TASK ITEM: Skip all lines in the entries below that come before the one containing "PreViaje (62, 1773)". Repeat that line and the rest exactly.
:: STUDY MATERIAL
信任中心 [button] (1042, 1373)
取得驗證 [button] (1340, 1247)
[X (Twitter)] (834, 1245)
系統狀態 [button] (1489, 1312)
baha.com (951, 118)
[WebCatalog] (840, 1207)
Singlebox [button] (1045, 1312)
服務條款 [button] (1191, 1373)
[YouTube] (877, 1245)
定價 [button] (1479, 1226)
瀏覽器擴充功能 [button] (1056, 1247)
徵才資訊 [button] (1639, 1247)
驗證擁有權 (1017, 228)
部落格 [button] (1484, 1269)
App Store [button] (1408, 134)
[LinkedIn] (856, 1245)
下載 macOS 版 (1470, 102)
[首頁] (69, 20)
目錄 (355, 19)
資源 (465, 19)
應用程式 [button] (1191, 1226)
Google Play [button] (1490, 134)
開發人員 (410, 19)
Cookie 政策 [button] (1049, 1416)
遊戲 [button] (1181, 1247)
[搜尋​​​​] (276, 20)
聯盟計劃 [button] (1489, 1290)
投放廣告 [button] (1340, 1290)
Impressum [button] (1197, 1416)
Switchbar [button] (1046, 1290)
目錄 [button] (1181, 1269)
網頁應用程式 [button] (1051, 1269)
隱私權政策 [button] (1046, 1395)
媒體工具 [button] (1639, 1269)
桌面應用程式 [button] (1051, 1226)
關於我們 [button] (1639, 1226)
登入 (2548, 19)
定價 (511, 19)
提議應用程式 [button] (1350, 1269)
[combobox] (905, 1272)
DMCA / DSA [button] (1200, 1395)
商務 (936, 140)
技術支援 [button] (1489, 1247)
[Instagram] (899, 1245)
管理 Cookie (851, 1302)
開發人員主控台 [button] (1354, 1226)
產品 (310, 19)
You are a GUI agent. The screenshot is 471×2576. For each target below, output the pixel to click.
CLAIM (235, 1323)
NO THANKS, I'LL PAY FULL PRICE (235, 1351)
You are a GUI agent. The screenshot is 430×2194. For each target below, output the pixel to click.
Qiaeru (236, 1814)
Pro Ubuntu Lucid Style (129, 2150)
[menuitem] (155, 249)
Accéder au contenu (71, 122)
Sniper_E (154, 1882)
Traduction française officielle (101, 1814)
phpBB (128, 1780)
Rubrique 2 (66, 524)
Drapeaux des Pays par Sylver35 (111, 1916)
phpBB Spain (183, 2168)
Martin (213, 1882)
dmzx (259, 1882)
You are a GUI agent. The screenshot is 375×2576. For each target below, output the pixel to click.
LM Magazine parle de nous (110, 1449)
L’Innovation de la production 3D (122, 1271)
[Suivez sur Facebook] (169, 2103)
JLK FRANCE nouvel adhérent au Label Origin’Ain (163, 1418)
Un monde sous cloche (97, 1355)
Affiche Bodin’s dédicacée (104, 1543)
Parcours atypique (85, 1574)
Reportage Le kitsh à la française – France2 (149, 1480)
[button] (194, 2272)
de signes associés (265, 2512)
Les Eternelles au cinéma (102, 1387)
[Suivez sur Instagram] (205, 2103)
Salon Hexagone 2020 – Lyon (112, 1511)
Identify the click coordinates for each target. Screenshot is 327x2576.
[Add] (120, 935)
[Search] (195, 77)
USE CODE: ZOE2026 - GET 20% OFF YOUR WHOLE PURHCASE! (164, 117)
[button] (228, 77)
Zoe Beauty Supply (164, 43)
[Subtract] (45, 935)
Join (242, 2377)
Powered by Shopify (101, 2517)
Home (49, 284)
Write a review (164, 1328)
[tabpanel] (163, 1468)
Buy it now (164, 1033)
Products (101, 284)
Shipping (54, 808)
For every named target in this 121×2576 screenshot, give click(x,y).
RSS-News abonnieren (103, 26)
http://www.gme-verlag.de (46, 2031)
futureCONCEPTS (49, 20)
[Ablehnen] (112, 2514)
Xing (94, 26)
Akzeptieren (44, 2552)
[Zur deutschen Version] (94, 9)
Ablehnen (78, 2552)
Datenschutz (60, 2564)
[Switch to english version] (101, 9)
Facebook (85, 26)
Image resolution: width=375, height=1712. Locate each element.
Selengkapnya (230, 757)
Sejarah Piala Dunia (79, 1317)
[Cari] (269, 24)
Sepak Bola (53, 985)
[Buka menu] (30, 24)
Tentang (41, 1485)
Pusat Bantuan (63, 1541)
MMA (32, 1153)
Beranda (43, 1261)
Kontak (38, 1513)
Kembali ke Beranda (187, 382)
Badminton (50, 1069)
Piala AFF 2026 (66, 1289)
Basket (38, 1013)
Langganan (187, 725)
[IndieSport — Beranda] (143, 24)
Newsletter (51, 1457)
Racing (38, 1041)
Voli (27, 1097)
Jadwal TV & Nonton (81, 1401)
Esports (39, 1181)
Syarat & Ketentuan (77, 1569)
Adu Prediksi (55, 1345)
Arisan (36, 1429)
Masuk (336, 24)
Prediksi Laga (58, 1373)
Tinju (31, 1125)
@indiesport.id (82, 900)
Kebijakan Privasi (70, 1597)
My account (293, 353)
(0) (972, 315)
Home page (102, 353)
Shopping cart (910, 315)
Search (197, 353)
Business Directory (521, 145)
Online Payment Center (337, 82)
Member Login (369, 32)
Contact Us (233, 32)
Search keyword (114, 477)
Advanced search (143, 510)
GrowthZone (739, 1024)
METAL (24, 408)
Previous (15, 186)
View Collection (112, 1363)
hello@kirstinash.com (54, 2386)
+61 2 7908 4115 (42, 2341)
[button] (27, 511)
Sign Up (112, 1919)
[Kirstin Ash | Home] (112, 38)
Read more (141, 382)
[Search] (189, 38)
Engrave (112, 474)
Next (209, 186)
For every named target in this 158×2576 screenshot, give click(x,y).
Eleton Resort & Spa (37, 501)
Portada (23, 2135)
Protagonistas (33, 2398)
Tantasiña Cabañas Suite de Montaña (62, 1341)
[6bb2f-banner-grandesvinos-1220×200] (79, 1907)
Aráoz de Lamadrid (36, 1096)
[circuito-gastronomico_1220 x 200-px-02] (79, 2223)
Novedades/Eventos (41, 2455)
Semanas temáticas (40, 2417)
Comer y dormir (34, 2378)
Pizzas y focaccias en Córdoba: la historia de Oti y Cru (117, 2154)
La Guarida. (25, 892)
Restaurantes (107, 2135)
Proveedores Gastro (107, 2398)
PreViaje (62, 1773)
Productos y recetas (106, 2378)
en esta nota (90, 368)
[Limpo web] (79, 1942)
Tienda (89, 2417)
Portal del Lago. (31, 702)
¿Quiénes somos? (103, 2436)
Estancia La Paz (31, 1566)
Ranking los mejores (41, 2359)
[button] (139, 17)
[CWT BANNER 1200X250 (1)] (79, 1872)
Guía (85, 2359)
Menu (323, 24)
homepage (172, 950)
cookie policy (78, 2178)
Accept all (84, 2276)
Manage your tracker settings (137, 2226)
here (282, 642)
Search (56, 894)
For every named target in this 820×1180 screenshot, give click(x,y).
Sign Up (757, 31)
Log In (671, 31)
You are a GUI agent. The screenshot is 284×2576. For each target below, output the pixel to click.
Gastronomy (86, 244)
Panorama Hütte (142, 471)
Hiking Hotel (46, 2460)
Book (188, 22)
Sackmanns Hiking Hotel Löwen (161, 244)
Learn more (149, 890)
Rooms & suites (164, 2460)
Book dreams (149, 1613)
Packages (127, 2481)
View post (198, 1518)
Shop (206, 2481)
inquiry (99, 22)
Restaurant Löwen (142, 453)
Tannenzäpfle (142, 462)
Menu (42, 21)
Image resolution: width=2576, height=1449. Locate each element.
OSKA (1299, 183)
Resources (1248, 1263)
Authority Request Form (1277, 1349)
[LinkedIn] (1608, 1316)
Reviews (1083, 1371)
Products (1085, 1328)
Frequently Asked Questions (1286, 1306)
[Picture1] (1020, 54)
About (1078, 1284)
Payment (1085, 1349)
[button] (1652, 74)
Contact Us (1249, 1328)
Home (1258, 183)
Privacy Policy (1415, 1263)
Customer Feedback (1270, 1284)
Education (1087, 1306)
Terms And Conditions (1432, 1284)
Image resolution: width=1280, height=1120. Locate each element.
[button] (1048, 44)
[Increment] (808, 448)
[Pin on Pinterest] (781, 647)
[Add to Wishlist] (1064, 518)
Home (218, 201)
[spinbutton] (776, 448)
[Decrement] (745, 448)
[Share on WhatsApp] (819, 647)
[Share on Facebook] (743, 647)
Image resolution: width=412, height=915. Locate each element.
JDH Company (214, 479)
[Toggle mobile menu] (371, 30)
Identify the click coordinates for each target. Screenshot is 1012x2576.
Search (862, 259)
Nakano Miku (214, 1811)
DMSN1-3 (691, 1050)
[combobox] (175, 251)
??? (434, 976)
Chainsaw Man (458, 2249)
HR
::::
SOLUTION TO THE EXERCISE:
PreViaje (62, 1773)
Productos y recetas (106, 2378)
en esta nota (90, 368)
[Limpo web] (79, 1942)
Tienda (89, 2417)
Portal del Lago. (31, 702)
¿Quiénes somos? (103, 2436)
Estancia La Paz (31, 1566)
Ranking los mejores (41, 2359)
[button] (139, 17)
[CWT BANNER 1200X250 (1)] (79, 1872)
Guía (85, 2359)
Menu (323, 24)
homepage (172, 950)
cookie policy (78, 2178)
Accept all (84, 2276)
Manage your tracker settings (137, 2226)
here (282, 642)
Search (56, 894)
For every named target in this 820×1180 screenshot, give click(x,y).
Sign Up (757, 31)
Log In (671, 31)
You are a GUI agent. The screenshot is 284×2576. For each target below, output the pixel to click.
Gastronomy (86, 244)
Panorama Hütte (142, 471)
Hiking Hotel (46, 2460)
Book (188, 22)
Sackmanns Hiking Hotel Löwen (161, 244)
Learn more (149, 890)
Rooms & suites (164, 2460)
Book dreams (149, 1613)
Packages (127, 2481)
View post (198, 1518)
Shop (206, 2481)
inquiry (99, 22)
Restaurant Löwen (142, 453)
Tannenzäpfle (142, 462)
Menu (42, 21)
Image resolution: width=2576, height=1449. Locate each element.
OSKA (1299, 183)
Resources (1248, 1263)
Authority Request Form (1277, 1349)
[LinkedIn] (1608, 1316)
Reviews (1083, 1371)
Products (1085, 1328)
Frequently Asked Questions (1286, 1306)
[Picture1] (1020, 54)
About (1078, 1284)
Payment (1085, 1349)
[button] (1652, 74)
Contact Us (1249, 1328)
Home (1258, 183)
Privacy Policy (1415, 1263)
Customer Feedback (1270, 1284)
Education (1087, 1306)
Terms And Conditions (1432, 1284)
Image resolution: width=1280, height=1120. Locate each element.
[button] (1048, 44)
[Increment] (808, 448)
[Pin on Pinterest] (781, 647)
[Add to Wishlist] (1064, 518)
Home (218, 201)
[spinbutton] (776, 448)
[Decrement] (745, 448)
[Share on WhatsApp] (819, 647)
[Share on Facebook] (743, 647)
Image resolution: width=412, height=915. Locate each element.
JDH Company (214, 479)
[Toggle mobile menu] (371, 30)
Identify the click coordinates for each target. Screenshot is 1012x2576.
Search (862, 259)
Nakano Miku (214, 1811)
DMSN1-3 (691, 1050)
[combobox] (175, 251)
??? (434, 976)
Chainsaw Man (458, 2249)
HR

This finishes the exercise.